Tekst do przeczytania.
════════
Nasza Loteria SR - pasek na kartach artykułów

Tak wczoraj głosowała Polska

Maria Mazurek
Para prezydencka oddaje głos w wyborach w Szkole Podstawowej nr 109 w Krakowie
Para prezydencka oddaje głos w wyborach w Szkole Podstawowej nr 109 w Krakowie Michal Gaciarz / Polska Press
Wybory przebiegały spokojnie. Najpoważniejszy incydent to pożar w lokalu w Biskupinie. W Chrzanowie jeden z członków komisji był pijany. Zaniepokojony wyborca wezwał policję.

Najnowszy sondaż: PiS tuż nad granicą samodzielnych rządów

Taką decyzję podejmujemy raz na cztery lata. Wczoraj Polacy przez cały dzień wybierali Sejm i Senat.

Wybory, poza drobnymi incydentami, przebiegły spokojnie. Przypadków zakłóceń ciszy wyborczej było niewiele. Do jednego z nich doszło Krakowie: w noc z piątku na sobotę pijany mężczyzna zniszczył 26 stojaków wyborczych. Obowiązywał nie tylko zakaz agitacji wyborczej czy niszczenia materiałów kampanijnych, ale i ujawniania wyników sondażu w trakcie głosowania. Przecieki oczywiście krążyły po internecie. Ale ponieważ za złamanie przepisów grozi kara nawet do miliona złotych, na Facebooku w wyborczą niedzielę można było przeczytać wpisy typu: „POmidory tańsze od PIStacji dwa razy”.
════════
Dane źródłowe.
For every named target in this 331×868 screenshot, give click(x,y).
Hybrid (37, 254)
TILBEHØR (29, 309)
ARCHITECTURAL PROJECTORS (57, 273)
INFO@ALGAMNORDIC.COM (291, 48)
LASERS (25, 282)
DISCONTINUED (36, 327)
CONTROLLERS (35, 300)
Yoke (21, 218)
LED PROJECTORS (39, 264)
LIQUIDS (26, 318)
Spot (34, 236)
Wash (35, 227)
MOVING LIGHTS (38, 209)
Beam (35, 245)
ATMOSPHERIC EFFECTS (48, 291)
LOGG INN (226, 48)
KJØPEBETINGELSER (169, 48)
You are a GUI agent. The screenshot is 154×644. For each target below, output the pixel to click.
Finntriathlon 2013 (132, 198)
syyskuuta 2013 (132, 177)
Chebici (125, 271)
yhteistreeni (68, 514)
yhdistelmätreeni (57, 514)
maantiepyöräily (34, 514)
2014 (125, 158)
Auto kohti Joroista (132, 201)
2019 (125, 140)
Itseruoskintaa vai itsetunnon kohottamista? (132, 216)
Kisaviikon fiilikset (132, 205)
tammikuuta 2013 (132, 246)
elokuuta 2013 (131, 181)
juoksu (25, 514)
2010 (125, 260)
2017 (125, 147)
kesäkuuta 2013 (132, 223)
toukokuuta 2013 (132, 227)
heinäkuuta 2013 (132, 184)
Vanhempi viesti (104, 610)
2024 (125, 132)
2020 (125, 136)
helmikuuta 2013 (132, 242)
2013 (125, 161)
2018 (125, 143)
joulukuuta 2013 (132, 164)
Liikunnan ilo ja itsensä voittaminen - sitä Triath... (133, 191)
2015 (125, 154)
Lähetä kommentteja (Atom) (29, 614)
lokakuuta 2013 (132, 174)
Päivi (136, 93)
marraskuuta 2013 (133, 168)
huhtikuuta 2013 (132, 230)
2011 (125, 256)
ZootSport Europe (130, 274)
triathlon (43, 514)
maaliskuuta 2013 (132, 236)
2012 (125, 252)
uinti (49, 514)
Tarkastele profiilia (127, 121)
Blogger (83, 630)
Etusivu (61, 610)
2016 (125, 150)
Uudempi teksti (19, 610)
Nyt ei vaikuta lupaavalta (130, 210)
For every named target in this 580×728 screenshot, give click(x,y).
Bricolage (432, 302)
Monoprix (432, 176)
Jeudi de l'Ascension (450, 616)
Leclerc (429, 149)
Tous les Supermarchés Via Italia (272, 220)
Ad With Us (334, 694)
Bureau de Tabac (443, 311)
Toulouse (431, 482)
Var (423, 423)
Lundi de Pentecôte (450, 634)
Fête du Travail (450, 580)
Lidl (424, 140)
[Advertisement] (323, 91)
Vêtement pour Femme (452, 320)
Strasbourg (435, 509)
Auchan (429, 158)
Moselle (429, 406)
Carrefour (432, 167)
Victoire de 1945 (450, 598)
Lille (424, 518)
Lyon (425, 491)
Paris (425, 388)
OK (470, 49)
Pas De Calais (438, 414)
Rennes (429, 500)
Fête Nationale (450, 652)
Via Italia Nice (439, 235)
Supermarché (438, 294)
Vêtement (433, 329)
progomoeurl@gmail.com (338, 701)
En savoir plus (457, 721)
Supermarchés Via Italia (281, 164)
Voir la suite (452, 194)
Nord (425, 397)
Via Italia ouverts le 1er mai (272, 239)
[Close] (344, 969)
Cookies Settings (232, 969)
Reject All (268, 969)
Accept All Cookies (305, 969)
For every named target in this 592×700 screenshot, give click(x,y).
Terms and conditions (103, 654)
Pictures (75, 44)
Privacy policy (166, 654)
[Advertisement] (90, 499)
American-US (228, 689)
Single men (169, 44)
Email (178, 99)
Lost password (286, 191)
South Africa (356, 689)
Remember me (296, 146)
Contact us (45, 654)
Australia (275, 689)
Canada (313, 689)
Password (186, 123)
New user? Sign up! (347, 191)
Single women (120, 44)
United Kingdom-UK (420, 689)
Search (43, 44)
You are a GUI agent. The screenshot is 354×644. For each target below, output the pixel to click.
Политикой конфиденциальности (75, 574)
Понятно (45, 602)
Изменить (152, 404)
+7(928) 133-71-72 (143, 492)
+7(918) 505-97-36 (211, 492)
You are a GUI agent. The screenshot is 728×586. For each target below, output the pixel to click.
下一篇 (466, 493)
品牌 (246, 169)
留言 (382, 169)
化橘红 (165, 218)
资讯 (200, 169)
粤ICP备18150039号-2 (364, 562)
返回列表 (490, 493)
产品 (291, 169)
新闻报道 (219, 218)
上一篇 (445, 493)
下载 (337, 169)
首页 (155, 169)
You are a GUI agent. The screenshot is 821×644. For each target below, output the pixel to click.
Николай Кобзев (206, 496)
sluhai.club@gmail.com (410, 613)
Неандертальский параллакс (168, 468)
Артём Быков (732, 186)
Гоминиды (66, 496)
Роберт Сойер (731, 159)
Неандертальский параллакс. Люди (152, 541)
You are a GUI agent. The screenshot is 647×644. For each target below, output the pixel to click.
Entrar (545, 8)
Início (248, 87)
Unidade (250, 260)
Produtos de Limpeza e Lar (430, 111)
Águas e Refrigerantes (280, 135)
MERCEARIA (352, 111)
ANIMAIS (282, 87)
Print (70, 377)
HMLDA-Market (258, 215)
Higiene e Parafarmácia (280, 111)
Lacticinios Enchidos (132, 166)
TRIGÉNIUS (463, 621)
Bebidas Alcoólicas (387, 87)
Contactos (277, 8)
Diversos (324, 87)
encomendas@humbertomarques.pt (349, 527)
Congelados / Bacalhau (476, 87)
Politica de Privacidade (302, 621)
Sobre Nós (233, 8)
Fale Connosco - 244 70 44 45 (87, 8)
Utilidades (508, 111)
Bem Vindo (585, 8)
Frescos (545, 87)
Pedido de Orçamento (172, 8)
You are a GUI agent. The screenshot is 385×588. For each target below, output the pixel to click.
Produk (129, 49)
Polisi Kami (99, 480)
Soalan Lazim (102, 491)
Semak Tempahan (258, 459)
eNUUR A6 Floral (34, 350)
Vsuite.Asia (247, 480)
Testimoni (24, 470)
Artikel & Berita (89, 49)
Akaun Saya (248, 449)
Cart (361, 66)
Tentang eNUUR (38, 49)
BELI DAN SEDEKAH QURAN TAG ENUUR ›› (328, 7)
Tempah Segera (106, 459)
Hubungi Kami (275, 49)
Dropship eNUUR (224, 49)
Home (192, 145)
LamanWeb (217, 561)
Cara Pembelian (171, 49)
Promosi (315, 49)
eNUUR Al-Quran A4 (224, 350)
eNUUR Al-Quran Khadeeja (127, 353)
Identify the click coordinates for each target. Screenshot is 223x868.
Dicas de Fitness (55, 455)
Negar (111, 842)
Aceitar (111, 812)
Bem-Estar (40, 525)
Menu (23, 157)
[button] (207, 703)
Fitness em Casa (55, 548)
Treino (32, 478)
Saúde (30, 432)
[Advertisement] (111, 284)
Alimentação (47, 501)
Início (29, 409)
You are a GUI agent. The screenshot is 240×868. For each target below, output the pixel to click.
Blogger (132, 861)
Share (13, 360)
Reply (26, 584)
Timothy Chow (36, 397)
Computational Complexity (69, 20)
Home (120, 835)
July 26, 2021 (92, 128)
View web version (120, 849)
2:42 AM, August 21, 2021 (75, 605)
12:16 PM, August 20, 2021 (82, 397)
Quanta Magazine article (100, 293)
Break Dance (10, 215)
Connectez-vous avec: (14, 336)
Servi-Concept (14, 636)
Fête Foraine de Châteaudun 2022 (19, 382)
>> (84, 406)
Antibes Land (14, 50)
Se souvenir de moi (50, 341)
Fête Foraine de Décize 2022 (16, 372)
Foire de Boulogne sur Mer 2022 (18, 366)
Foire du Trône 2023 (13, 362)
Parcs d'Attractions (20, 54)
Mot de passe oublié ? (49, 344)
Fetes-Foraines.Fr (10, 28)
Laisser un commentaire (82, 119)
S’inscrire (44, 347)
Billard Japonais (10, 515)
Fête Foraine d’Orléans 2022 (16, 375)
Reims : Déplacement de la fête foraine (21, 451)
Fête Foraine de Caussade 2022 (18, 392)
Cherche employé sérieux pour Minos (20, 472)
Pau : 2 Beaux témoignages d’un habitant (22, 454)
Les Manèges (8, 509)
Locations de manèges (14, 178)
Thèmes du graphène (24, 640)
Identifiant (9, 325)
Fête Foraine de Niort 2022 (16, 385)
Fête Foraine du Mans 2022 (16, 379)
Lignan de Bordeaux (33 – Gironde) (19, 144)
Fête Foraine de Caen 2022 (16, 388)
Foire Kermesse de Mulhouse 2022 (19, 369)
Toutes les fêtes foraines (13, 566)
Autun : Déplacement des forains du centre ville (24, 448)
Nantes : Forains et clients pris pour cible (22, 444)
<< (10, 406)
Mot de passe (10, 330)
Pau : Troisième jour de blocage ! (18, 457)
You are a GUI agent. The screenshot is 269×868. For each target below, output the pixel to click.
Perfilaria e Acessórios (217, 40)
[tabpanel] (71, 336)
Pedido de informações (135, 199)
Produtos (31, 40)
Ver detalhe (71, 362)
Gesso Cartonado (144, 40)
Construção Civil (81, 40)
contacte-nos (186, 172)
════════
Polecenie A.
W jakiej miejscowości, według tekstu o wyborach, doszło do pożaru w lokalu?
Polecenie B.
Podaj wszystkie wiersze rekordów, w których występuje ciąg „gmail”.
Tekst o wyborach i rekordy nie mają ze sobą związku.

Odpowiedź A.
W Biskupinie.

Odpowiedź B.
progomoeurl@gmail.com (338, 701)
sluhai.club@gmail.com (410, 613)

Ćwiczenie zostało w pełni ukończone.